--- BEGIN SELECTED TEXT ---

SPRUIG8I January 2018 – December 2023
A set of utilities are provided in the
compiler library for writing vector-width independent code for C7000. To use these
utilities, #include c7x_scalable.h
in source code.
These utilities are available for use in C++ code only due to use of C++ language features in their implementation.
These utilities are available when using the TI C7000 compiler or when compiling with TI C7000 Host Emulation.
c7x_scalable.h
in source code). When the MMA scalable vector
programming utilities are ready for general use in a future release, defining
__C7X_UNSTABLE_API will no longer be required.The following APIs are available, all of which are described in further detail in the
c7x_scalable.h
file:
c7x::max_simd<T>::value
c7x::element_count_of<T>::value
c7x::element_type_of<T>::type
c7x::component_type_of<T>::type
c7x::make_vector<T,N>::type
c7x::make_full_vector<T>::type
c7x::is_target_vector<T>::value
c7x::char_vec
c7x::short_vec
etc
c7x::char_hvec
c7x::short_hvec
etc
c7x::char_qvec
c7x::short_qvec
etc
c7x::char_vec_ptr
c7x::const_short_vec_ptr
etc
c7x::reinterpret<T>(v)

--- END SELECTED TEXT ---
--- BEGIN EXCERPTED DATA ---

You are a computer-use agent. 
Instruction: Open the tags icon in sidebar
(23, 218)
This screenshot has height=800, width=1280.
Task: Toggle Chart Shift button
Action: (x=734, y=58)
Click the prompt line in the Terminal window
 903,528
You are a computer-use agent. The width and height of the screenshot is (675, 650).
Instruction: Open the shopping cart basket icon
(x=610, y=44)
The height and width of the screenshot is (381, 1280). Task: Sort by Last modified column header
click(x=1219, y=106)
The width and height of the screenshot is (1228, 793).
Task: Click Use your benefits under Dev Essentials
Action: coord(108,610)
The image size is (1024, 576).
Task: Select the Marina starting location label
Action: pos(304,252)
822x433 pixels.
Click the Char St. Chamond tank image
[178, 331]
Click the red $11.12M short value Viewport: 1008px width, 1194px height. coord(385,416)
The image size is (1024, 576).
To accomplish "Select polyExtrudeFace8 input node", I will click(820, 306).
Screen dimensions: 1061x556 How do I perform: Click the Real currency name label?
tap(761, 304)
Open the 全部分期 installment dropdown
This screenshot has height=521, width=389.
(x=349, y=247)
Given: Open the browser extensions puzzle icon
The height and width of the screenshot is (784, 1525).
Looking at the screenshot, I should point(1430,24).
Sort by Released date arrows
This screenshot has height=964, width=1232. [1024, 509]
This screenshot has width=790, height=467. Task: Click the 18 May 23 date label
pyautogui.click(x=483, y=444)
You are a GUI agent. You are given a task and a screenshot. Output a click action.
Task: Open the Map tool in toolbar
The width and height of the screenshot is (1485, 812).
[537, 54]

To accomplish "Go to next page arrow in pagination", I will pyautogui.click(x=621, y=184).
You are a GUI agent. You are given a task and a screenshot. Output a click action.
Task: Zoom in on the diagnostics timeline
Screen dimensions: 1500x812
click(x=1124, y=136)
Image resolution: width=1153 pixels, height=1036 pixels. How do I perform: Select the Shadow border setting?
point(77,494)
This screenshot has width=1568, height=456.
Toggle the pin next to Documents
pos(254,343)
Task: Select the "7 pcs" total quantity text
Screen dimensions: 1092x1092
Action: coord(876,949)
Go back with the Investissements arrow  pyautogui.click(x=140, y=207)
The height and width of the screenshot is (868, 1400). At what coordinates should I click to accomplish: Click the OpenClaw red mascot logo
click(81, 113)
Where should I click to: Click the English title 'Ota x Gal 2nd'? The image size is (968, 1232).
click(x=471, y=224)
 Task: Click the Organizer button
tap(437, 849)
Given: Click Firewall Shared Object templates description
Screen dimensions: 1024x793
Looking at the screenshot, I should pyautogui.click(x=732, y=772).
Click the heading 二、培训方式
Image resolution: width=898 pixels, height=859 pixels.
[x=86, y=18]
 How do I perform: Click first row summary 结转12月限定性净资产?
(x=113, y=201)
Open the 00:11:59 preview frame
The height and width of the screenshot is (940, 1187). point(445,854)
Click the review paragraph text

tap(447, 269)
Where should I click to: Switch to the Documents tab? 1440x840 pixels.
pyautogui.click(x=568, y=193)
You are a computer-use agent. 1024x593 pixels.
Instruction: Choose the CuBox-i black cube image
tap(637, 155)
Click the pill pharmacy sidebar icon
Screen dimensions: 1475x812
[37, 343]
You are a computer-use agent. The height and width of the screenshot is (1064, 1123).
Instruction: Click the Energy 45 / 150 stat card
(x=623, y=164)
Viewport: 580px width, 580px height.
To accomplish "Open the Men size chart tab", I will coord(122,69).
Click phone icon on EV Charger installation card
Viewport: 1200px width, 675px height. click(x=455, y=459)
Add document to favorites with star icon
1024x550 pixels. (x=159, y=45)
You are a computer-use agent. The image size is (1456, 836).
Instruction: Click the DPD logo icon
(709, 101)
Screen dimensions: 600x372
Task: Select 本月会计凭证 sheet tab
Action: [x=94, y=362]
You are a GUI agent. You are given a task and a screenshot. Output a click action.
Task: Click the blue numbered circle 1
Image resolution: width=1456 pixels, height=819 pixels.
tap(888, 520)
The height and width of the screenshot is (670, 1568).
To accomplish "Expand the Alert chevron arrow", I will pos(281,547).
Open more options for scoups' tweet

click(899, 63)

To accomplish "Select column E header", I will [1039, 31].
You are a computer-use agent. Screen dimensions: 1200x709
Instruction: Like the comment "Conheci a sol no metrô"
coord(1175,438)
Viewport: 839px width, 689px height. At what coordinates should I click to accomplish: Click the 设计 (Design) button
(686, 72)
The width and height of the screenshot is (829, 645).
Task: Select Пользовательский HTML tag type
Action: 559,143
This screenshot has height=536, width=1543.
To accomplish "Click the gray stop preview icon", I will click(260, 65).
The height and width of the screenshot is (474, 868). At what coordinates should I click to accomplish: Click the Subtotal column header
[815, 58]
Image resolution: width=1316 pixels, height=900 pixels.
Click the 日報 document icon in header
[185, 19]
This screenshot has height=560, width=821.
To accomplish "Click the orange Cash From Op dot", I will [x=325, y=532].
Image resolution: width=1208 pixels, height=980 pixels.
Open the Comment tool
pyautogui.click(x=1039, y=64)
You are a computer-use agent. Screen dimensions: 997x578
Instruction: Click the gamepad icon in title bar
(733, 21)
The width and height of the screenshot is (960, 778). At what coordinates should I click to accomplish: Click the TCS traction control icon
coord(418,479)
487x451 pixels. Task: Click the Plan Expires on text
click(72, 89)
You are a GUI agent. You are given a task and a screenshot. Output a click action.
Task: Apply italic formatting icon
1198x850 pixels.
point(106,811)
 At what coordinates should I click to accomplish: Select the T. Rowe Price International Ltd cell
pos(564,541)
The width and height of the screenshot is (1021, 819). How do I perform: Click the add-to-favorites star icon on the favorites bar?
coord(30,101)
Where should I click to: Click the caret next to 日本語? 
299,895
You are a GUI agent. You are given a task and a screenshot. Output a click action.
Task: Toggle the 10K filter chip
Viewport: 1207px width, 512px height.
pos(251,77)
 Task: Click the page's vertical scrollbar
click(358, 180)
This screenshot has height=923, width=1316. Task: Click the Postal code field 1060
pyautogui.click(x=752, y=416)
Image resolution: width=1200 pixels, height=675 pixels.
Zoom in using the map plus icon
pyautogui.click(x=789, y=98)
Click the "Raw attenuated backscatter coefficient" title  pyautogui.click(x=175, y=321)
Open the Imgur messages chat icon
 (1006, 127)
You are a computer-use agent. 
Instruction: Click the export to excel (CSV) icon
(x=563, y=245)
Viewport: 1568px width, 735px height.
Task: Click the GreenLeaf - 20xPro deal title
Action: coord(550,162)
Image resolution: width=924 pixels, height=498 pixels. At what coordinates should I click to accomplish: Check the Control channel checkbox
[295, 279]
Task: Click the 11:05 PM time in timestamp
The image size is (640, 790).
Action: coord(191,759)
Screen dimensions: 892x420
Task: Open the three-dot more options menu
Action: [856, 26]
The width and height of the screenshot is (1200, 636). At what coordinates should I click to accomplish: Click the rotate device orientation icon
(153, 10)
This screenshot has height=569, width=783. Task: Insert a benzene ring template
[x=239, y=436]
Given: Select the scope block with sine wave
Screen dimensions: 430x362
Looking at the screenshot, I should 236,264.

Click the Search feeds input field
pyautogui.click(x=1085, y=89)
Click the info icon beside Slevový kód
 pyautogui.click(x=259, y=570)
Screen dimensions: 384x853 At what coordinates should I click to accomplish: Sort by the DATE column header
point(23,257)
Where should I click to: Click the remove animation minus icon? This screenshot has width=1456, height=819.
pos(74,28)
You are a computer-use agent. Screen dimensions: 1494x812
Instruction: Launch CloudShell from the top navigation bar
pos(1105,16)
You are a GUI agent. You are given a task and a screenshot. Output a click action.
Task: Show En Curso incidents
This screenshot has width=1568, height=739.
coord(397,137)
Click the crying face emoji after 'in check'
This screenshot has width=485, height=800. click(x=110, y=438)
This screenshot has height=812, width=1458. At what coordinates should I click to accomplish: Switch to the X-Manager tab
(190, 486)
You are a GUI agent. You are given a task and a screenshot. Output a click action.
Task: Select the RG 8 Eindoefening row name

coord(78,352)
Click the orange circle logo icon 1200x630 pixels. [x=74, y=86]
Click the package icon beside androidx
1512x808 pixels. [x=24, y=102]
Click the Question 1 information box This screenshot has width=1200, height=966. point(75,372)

--- END EXCERPTED DATA ---

Answer these from the text on vector-width independent C7000 code:
1. Which file must be included in source code to use the utilities?
2. In which language can the utilities be used?
3. Besides the TI C7000 compiler, in what setting are the utilities available?

1. c7x_scalable.h
2. C++ only
3. When compiling with TI C7000 Host Emulation